PERNYATAAN TUGAS
Lanjutkan kutipan tentang perlombaan lari dan hadiahnya di Yunani kuno, dimulai setelah kalimat terakhir yang ada.

Tidak semua perlombaan lari di zaman dahulu adalah nomor jarak pendek. Satu perlombaan, yang disebut doʹli·khos, berjarak kira-kira 4 kilometer. Ini merupakan ujian ketahanan dan ketekunan yang cukup berat. Menurut tradisi, pada tahun 328 SM, seorang atlet bernama Ageas, setelah memenangkan perlombaan ini, berlari pulang ke kampung halamannya, Argos, untuk mengumumkan kemenangannya. Hari itu, ia berlari sejauh kira-kira 110 kilometer!

Perlombaan Kristen juga merupakan lari jarak jauh yang menguji ketekunan kita. Dalam perlombaan ini, diperlukan ketekunan sampai ke akhir untuk memperoleh perkenan Yehuwa dan hadiah berupa kehidupan abadi. Paulus berlari dengan tekun seperti itu. Menjelang akhir kehidupannya, ia dapat berkata, ”Aku telah berjuang dalam perjuangan yang baik, aku telah berlari di lintasan sampai garis akhir, aku telah menjalankan iman. Mulai saat ini tersedia bagiku mahkota keadilbenaran.” (2 Timotius 4:7, 8) Seperti Paulus, kita harus berlari ”sampai garis akhir”. Jika ketekunan kita memudar hanya karena perlombaan itu tampaknya berlangsung lebih lama daripada yang kita harapkan pada mulanya, kita akan gagal memperoleh hadiah kita. (Ibrani 11:6) Betapa tragisnya bila hal itu terjadi, padahal kita sudah begitu dekat dengan garis akhir!

Hadiahnya

Para pemenang pada pertandingan atletik di Yunani kuno dihadiahi suatu untaian dedaunan berhiaskan bunga-bunga. Pada Pesta Olahraga Pitia, para pemenang menerima sebuah mahkota yang terbuat dari daun salam. Pada Pesta Olahraga Olimpiade, mereka mendapat mahkota dari daun zaitun liar, sedangkan pada Pesta Olahraga Isthmus mereka diberi mahkota dari daun cemara. ”Untuk memicu semangat para peserta,” kata seorang sarjana Alkitab, ”mahkota, hadiah bagi sang pemenang, dan cabang-cabang palem, dipajang secara mencolok pada sebuah tripod, atau meja, yang diletakkan di stadion selama pertandingan itu.” Bagi sang pemenang, mengenakan mahkota adalah suatu lambang kehormatan besar. Dalam perjalanan pulang, ia dengan berkemenangan mengendarai kereta menuju kota.

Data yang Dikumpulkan
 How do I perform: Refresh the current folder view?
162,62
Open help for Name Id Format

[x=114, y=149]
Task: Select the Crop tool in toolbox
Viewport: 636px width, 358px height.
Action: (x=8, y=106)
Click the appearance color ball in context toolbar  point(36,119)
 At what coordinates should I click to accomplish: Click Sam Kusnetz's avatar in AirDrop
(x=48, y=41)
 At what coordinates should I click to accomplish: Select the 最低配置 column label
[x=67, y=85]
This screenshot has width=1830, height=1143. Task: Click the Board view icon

JAWABAN TUGAS
Sambil membayangkan hal ini, Paulus bertanya kepada para pembaca suratnya di Korintus, ”Tidak tahukah kamu bahwa dalam perlombaan, semua pelari berlari, tetapi hanya satu yang menerima hadiah? Larilah sedemikian rupa agar kamu dapat memperolehnya. . . . Mereka tentu melakukannya untuk memperoleh mahkota yang fana, namun kita, mahkota yang tidak fana.” (1 Korintus 9:24, 25; 1 Petrus 1:3, 4) Alangkah kontrasnya! Tidak seperti mahkota yang dapat layu pada pertandingan zaman dahulu, hadiah yang menanti orang-orang yang berlari dalam perlombaan kehidupan sampai ke garis akhir tidak akan pernah pudar.

Mengenai mahkota yang lebih baik ini, rasul Petrus menulis, ”Pada waktu gembala utama menjadi nyata, kamu akan menerima mahkota kemuliaan yang tidak dapat pudar.” (1 Petrus 5:4) Adakah hadiah yang ditawarkan dunia ini yang dapat dibandingkan dengan peri tidak berkematian, hadiah berupa kehidupan yang tidak fana dalam kemuliaan surgawi bersama Kristus?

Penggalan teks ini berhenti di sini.